The exhibition’s key performance happened on opening night. Inside the gallery, a wall separated the performance space from viewers. Through a hole in the wall, audience members could peer into a narrow space barely large enough for the props: one small round table covered with a green velvet tablecloth, one chair, and hanging behind it all, dark red velvet curtains. The viewer’s line of vision, however, fell on an exaggeratedly large condenser microphone.The artist sat cross-legged at the table, his shiny hair combed back and his gold eyeglass chain out of place next to his gray suit, as if purposefully exposing an impostor’s defects. During the performance, the artist read from the script in his hand like a voiceover actor, using different voices for difference parts and altering his gestures and inflections according to changes in the texts.
Prior to this exhibition, Li Ran most often appeared in public as a member of the “Company” collective. In “Mont Sainte-Victoire,” which is also Li’s first solo exhibition, topics previously explored by “Company” are also present, such as the methods of an artist’s practice, art history and institutional pressure, anti-modernist attitudes, and more. All of these are expressed via the script that Li himself wrote, and which he reads during the performance.
The performance, later exhibited on video, takes place over four acts. Interspersed within the script are carefully chosen excerpts from translated theoretical works, which when pieced together create a new dramatic context for the performance. For example, selections from Roland Barthes’ The Pleasure of the Text are included in act two; and a passage about psychiatry from Michel Foucault’s Madness and Civilization appears in act three. When thoughts turn to accuracy of the translations, however, one is reminded of subpar efforts that err on the side of style over content, and the performance’s inclusion of these borrowed words thus carry a whiff of ridicule. This, while choosing to perform as a voiceover actor is already stiffly ironic; audiences prefer to watch films with the original actors’ voices, not second-hand imitations.
But mockery and ridicule are not the goals of Li Ran’s exhibition, even though the artist’s roaming reference points and insistence on faking out the viewer can lead to confusion. During the last two acts, titled “Tournament” and “Chance Encounter,” the focus shifts from questions about art to literary representations of the dimensions of humanity. This transition is foreshadowed in the first two acts, “Reflected View” and “Gaze.” The overall effect that emerges from a seemingly empty background are flashes of human yearning for spiritual connections.
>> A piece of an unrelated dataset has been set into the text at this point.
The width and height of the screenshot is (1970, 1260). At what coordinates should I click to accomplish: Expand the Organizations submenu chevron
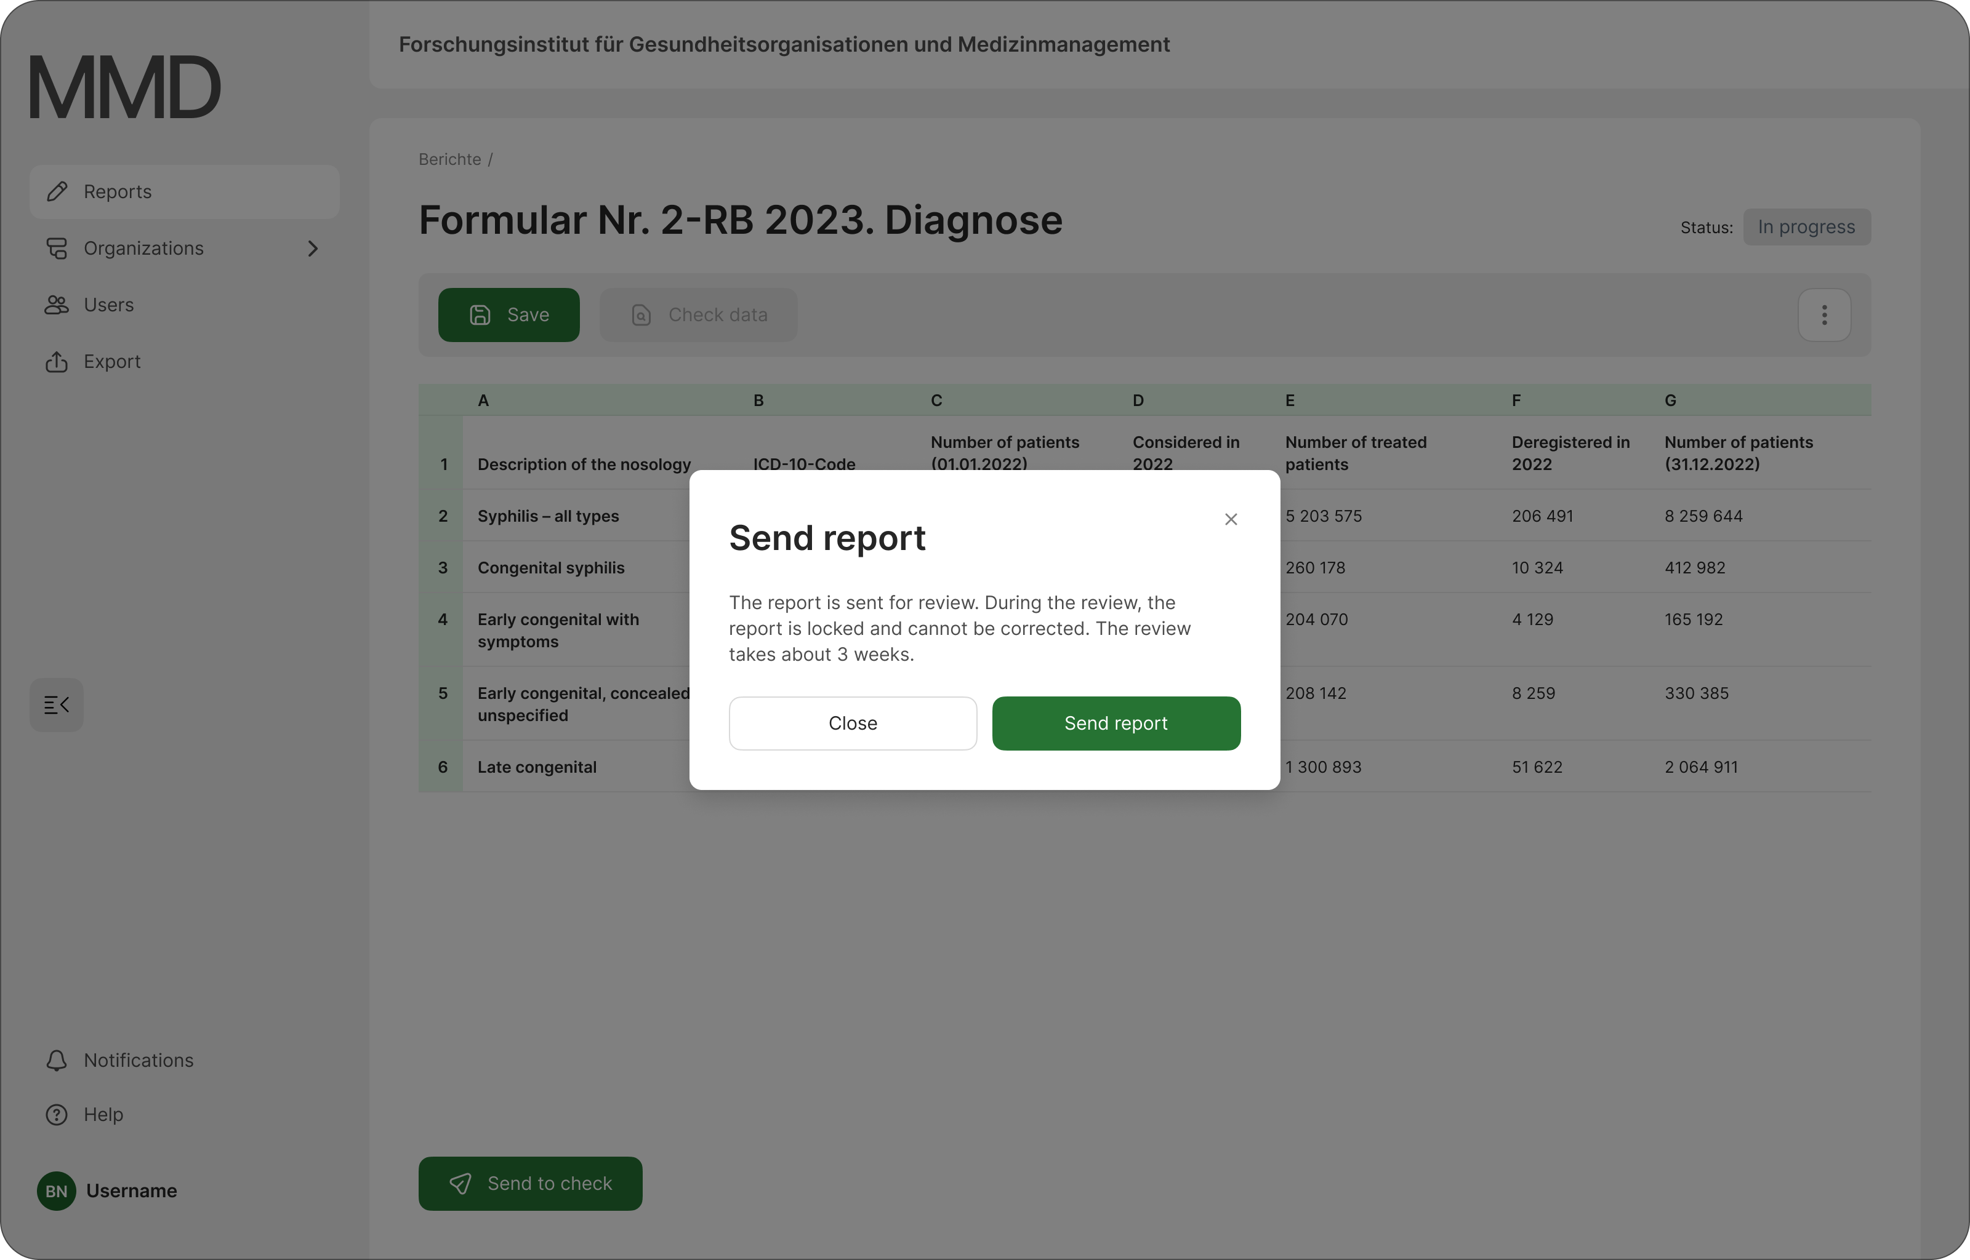[313, 249]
At the performance’s end, a video recording of what just took place is projected onto the opposite gallery wall. The size of the video image is the same as the opening through which the audience watched everything unfold. In this moment, the performer and his performance have doubled their presence in the gallery; the performer is present at the same time as the performance, which is represented through the medium of video. Suddenly the live performance does not seem so necessary. Posed against the other three projections— showing slides of images from the history of art— this video of the performance seems more appropriately in dialogue with the setup than the performance itself. Dai Weiping (Translated by JiaJing Liu)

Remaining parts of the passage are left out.